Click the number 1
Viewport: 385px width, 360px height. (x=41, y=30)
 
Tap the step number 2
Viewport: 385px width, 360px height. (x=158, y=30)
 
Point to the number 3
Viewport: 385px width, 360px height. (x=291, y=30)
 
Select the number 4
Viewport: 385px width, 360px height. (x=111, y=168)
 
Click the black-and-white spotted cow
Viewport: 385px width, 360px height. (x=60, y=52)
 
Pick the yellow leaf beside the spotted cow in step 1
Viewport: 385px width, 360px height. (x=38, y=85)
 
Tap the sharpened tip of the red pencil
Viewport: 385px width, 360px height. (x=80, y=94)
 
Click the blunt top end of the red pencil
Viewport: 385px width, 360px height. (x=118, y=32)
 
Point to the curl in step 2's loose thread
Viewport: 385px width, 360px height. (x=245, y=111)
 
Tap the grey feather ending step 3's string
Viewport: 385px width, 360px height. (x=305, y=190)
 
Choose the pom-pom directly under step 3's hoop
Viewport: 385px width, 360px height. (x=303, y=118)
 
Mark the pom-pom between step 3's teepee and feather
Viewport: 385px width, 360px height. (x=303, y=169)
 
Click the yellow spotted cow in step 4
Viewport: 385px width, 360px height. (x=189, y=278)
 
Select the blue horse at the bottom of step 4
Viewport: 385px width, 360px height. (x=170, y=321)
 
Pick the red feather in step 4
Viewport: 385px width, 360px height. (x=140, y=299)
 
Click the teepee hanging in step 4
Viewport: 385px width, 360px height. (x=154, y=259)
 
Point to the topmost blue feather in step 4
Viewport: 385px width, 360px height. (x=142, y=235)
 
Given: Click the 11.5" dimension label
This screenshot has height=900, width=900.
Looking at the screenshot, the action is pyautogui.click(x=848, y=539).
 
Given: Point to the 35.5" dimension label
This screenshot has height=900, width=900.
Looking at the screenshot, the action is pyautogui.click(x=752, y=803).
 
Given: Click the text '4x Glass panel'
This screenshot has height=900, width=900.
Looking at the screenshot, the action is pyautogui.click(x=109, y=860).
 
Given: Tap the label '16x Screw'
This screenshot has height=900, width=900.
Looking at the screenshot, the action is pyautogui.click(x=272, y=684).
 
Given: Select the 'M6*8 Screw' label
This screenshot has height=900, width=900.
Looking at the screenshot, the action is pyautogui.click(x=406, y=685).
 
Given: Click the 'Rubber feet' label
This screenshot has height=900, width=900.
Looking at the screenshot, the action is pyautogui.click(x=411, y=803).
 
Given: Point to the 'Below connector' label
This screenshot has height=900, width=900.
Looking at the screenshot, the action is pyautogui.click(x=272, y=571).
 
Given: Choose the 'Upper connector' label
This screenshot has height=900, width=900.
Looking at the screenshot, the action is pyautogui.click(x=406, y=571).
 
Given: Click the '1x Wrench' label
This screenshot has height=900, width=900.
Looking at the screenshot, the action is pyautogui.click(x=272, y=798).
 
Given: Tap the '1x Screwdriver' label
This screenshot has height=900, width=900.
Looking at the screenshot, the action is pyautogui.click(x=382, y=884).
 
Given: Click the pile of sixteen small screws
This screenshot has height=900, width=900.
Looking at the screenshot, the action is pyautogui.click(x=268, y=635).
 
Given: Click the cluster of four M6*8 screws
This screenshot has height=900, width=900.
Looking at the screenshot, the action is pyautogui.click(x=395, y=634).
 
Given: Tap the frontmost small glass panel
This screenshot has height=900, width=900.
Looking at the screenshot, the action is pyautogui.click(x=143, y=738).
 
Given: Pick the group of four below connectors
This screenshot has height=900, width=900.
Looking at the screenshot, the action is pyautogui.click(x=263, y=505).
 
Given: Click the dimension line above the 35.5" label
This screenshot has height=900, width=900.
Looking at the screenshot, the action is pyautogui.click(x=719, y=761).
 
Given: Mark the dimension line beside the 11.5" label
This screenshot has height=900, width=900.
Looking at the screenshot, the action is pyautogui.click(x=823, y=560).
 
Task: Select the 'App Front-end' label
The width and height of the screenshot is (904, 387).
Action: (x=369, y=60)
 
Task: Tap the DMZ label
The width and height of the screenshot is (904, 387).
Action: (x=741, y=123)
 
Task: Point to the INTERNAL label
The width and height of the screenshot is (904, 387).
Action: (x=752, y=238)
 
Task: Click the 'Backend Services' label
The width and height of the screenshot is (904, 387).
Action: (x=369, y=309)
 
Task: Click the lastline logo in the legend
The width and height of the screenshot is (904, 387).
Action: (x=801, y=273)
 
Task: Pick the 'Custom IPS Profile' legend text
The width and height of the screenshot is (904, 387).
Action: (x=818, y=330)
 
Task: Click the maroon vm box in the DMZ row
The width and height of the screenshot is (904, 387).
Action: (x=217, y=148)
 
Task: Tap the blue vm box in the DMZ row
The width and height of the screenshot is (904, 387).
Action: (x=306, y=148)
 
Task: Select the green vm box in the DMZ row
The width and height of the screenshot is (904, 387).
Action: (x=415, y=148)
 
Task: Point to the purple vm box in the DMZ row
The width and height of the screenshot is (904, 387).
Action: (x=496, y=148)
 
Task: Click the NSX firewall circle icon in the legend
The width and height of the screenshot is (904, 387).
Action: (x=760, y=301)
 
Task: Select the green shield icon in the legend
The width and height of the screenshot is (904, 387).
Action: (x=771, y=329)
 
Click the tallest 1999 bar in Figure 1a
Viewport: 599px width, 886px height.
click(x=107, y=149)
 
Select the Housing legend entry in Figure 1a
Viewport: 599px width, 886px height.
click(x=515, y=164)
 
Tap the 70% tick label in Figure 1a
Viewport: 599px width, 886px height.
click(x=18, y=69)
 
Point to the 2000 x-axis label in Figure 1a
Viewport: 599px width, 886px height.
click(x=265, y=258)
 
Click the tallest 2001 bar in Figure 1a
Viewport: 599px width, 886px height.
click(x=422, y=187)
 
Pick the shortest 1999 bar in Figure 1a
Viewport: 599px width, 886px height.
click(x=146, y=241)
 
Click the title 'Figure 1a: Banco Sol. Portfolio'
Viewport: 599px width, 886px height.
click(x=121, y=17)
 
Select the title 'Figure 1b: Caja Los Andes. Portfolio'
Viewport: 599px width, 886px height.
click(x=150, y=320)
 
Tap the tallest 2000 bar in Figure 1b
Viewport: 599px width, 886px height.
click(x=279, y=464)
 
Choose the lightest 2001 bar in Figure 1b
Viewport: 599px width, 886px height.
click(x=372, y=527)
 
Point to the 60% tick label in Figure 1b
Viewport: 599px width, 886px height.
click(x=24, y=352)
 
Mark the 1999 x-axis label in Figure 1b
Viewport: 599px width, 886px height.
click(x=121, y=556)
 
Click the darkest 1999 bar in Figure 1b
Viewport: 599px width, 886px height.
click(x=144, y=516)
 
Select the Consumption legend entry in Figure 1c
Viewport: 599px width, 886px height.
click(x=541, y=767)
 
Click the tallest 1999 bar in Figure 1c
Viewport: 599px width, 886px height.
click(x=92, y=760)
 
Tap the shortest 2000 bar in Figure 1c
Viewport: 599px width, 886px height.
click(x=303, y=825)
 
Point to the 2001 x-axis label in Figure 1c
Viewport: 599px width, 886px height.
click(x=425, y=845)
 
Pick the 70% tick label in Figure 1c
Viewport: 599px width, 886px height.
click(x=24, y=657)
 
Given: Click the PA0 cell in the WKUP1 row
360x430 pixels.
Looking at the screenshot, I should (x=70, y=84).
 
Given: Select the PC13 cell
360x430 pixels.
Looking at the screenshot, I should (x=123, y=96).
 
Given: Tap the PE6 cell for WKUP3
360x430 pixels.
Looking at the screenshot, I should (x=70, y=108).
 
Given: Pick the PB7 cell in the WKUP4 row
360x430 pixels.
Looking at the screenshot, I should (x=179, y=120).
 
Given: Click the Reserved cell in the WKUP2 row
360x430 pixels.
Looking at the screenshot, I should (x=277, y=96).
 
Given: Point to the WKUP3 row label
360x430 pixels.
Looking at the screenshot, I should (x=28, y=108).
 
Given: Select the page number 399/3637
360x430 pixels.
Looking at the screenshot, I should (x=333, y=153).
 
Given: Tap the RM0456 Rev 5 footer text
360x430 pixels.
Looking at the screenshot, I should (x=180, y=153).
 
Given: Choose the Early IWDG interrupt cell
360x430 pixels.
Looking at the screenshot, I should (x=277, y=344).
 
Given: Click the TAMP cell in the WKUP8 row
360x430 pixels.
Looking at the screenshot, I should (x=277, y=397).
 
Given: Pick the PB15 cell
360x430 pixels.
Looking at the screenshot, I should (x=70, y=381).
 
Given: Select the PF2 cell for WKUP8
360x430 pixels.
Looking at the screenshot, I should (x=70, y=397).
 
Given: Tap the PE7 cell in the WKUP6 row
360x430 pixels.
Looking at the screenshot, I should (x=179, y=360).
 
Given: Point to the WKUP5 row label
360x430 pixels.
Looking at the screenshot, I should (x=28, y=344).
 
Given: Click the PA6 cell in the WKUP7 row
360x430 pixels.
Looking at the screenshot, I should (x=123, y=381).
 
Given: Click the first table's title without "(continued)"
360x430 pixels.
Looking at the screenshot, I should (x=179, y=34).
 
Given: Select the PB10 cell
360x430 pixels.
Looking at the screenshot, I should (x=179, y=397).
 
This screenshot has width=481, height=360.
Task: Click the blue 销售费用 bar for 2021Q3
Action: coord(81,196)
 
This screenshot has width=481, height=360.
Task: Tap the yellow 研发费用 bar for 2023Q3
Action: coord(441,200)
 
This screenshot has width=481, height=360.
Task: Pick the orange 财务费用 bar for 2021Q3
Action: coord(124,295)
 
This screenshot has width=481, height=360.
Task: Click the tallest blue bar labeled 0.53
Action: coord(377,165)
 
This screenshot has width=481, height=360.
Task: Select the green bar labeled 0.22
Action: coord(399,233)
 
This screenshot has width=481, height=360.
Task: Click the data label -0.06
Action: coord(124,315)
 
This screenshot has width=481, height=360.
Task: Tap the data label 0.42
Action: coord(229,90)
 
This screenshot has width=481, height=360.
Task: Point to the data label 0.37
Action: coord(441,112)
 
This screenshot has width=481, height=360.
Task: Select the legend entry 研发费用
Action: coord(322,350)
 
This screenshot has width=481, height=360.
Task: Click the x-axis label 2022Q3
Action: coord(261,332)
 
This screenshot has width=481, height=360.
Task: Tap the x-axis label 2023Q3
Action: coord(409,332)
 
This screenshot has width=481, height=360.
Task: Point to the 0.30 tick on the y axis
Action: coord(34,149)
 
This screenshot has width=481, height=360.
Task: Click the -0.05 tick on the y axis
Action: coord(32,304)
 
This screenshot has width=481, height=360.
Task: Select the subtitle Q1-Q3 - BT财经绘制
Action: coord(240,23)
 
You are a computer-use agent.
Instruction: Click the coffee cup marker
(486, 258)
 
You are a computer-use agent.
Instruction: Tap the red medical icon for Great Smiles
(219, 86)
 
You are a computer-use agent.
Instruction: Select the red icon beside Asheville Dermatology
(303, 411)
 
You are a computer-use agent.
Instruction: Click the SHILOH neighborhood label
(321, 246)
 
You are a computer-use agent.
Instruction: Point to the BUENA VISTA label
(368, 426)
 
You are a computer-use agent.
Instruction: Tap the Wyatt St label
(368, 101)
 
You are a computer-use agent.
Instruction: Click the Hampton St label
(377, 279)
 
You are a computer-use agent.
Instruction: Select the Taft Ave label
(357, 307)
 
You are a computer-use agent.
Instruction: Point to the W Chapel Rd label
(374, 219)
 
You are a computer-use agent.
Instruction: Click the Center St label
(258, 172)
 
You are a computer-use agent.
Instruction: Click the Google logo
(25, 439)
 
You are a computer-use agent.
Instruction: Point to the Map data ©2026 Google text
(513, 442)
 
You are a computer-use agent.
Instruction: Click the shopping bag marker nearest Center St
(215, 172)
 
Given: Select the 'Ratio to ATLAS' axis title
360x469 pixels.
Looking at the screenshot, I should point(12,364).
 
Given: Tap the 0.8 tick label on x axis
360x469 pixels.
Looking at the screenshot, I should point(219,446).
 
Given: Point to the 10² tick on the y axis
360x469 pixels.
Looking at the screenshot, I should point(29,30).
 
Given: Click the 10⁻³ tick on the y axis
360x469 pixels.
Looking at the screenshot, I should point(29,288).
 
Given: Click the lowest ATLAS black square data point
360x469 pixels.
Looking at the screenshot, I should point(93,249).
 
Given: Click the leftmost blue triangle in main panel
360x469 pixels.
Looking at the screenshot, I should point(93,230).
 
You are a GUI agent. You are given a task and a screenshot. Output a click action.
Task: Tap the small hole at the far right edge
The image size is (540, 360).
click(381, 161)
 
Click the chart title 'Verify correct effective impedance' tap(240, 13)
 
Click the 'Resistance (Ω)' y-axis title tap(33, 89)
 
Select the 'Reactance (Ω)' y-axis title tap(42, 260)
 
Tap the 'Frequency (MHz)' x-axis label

········

* [Do this]
Count the lines of the material above that contain the string "ATLAS", and reply with the number alone.

* [Output below]
2